Passage Block Start

B. Under certain circumstances, a party may challenge an order in the trial court by petition for writ of mandamus. See generally Rule 52, Tex. R. App. P. In general, the appellate court should not grant a petition for writ of mandamus if there is an adequate remedy on appeal. Johnson v. Fourth Court of Appeals, 700 S.W.2d 916 (Tex. 1986); In Re: Roberts, 18 S.W.3d 736 (Tex. App.—San Antonio 2000, orig. proceeding). The courts are fond of writing that “mere increased cost and delay” are not sufficient to justify a writ of mandamus. Walker v. Packer, 833 (Tex. 1992); but see CSR Limited v. Link, 925 S.W.2d 591 (Tex. 1996)(special appearance in mass tort case before enactment of § 51.014(a)(7)).
C. Texas law allows appeals of interlocutory orders only if authorized by statute. Jack B. Anglin Co. v. Tipps, 842 S.W.2d 266 (Tex. 1992); Story v. DeBord, 967 S.W.2d 352 (Tex. 1998). The primary statute that authorizes interlocutory appeals is Tex. Civ. Prac. & Rem. Code § 51.014. However, there are statutes that allow such appeals by their terms. For purposes here, other relevant statutes include appeals related to arbitration and venue.

Passage Block End
Data excerpts Block Start

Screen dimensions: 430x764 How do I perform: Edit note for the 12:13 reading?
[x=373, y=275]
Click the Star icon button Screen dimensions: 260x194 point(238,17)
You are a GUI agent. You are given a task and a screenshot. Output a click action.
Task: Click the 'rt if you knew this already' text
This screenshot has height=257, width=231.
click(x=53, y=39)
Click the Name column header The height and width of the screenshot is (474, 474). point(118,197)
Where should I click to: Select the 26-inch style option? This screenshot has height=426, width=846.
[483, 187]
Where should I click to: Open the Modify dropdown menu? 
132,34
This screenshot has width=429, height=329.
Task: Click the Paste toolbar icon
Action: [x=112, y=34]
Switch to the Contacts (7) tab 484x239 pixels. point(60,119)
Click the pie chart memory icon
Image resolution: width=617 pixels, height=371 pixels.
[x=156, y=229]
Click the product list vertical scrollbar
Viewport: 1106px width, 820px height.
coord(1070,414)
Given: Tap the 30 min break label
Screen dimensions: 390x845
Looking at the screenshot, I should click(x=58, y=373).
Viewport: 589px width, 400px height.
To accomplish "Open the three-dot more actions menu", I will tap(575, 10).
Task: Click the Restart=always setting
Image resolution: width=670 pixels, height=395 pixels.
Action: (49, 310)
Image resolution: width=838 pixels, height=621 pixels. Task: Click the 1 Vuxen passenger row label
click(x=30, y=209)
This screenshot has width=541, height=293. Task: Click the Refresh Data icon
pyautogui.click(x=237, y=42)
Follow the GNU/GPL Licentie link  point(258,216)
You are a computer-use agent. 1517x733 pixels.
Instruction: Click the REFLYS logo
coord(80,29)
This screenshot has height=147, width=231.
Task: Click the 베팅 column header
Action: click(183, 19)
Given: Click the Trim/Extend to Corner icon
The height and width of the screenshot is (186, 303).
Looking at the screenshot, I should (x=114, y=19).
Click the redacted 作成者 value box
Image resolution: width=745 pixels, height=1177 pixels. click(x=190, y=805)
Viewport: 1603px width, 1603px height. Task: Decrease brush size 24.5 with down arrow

Data excerpts Block End

● **Task goal**
Please rewrite the passage on challenging trial court orders, starting at "B. Under certain" and ending at "of § 51.014(a)(7)).", renaming "mandamus" as "prohibition" each time it appears.

● **Answer below**
B. Under certain circumstances, a party may challenge an order in the trial court by petition for writ of prohibition. See generally Rule 52, Tex. R. App. P. In general, the appellate court should not grant a petition for writ of prohibition if there is an adequate remedy on appeal. Johnson v. Fourth Court of Appeals, 700 S.W.2d 916 (Tex. 1986); In Re: Roberts, 18 S.W.3d 736 (Tex. App.—San Antonio 2000, orig. proceeding). The courts are fond of writing that “mere increased cost and delay” are not sufficient to justify a writ of prohibition. Walker v. Packer, 833 (Tex. 1992); but see CSR Limited v. Link, 925 S.W.2d 591 (Tex. 1996)(special appearance in mass tort case before enactment of § 51.014(a)(7)).